Dr Wilson has expertise in systems architecture, systems design, automotive systems, hardware design and low cost manufacturing. He has been engaged on a number of projects from concept through to commercialisation. He is currently focussing on the development of a battery electrolyser from lead acid battery technology. He is engaged on an Innovate funded project utilising a system engineering approach for the national deployment of next generation wireless charging solutions for electric vehicles. He has also led a low-temperature selective catalytic reduction research program at Loughborough University and is the inventor of Ammonia Creation and Conversion Technology (ACCT). The technology has been successfully developed from concept to commercially viable prototype utilising EPSRC Impact Acceleration funding and has attracted several industrial partners to license the intellectual property.
Dr Wilson has won numerous awards for his research including the Times HEA 2017 for Technological Innovation of the Year and the Autocar Sturmey Award 2018 for Innovation and Achievement in the Motor Industry for his work on ammonia.
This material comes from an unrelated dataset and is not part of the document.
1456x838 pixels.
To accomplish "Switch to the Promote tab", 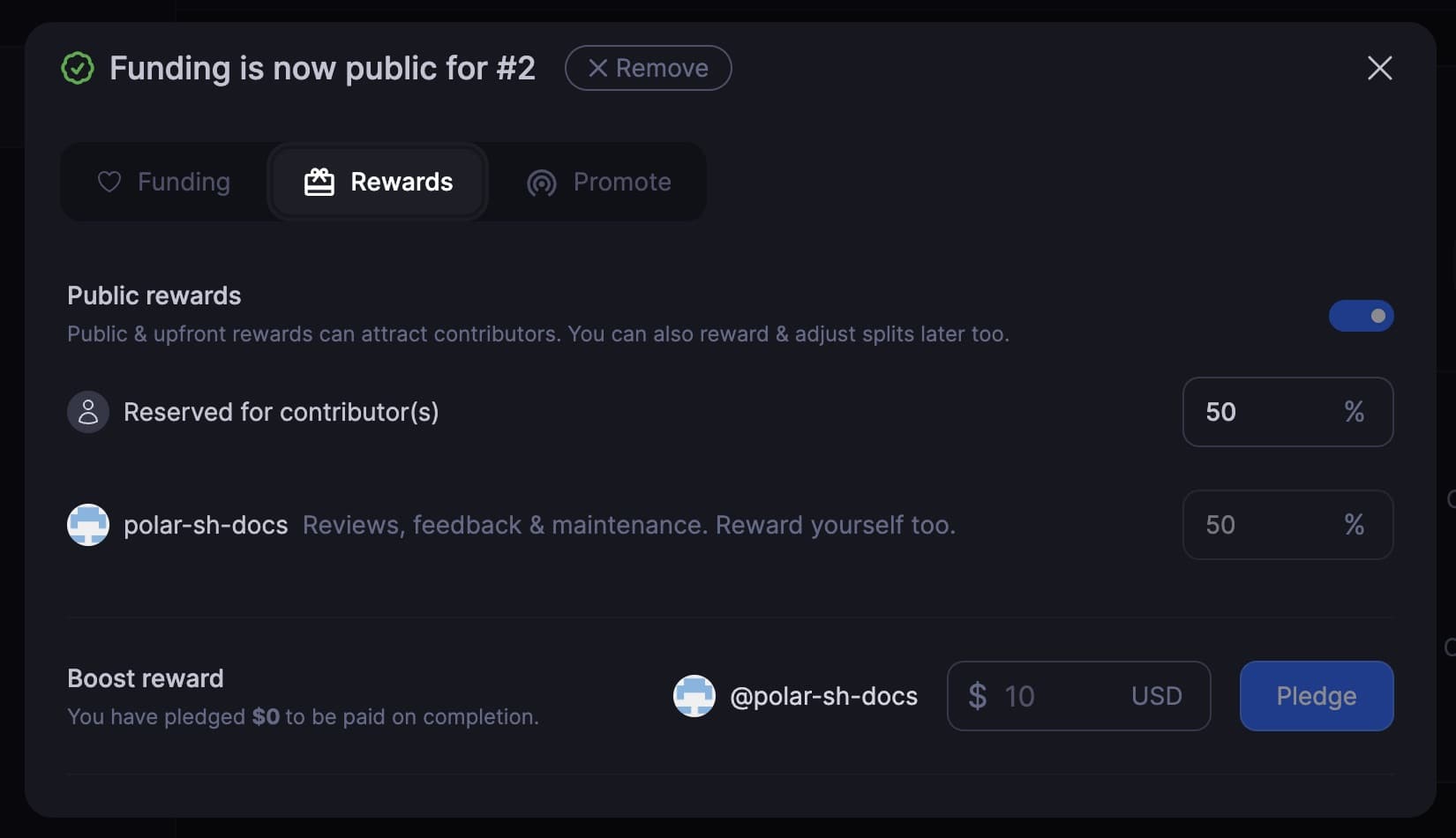I will pyautogui.click(x=598, y=182).
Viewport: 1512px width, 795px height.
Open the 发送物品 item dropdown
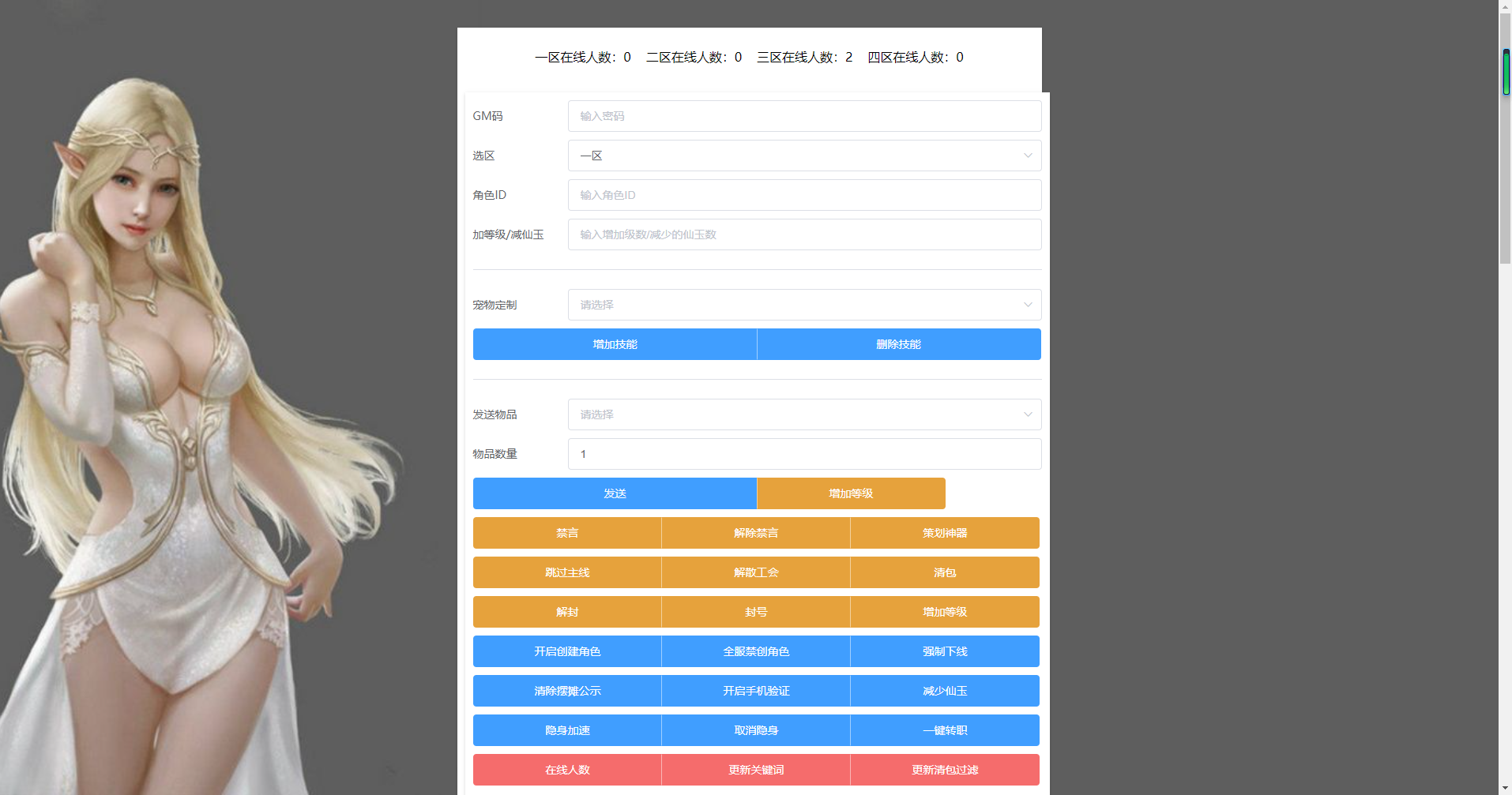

Co- author: Jonathan Wilson
A variety of metallic impurities inherent to lead-acid batteries can catalyse undesired reactions, leading to an increased production of hydrogen and oxygen gases within the battery cell. However, our research at Loughborough University has enabled the design and development of an integrated battery and electrolyser system, facilitating controlled overcharging to yield pure hydrogen gas. As a result, the previously undesired gassing of the lead acid battery can be utilised to improve the cells performance when operated as an electrolyser. We have developed this combined battery and electrolyser by utilising lead battery technology, for low-cost green hydrogen production. The design of our system is such that complete separation of the oxygen and hydrogen gas has been achieved. There is currently no low-cost electrolyser on the market that works with a poor load factor such as renewable generation. However, we can improve load factor by balancing energy supply and demand with the combined battery and electrolyser. The battery-electrolysers operates as a lead battery to store electrical energy, however once the cell is fully charged then additional energy allows production of hydrogen gas by electrolysis of the electrolyte solution. Using gas chromatography, we have demonstrated that the hydrogen gas collected is pure and can be used for clean cooking, where the only waste product is water. Additionally, we have investigated the catalytic effects of various additives on hydrogen production within a lead battery-electrolyser system for sustainable hydrogen production. This is especially pertinent within the framework of low-cost, circular, plug-and-play, off-grid energy for remote locations including the Hydrogen (LoCEL-H2) project, which aims to provide clean energy solutions for off-grid communities in Africa.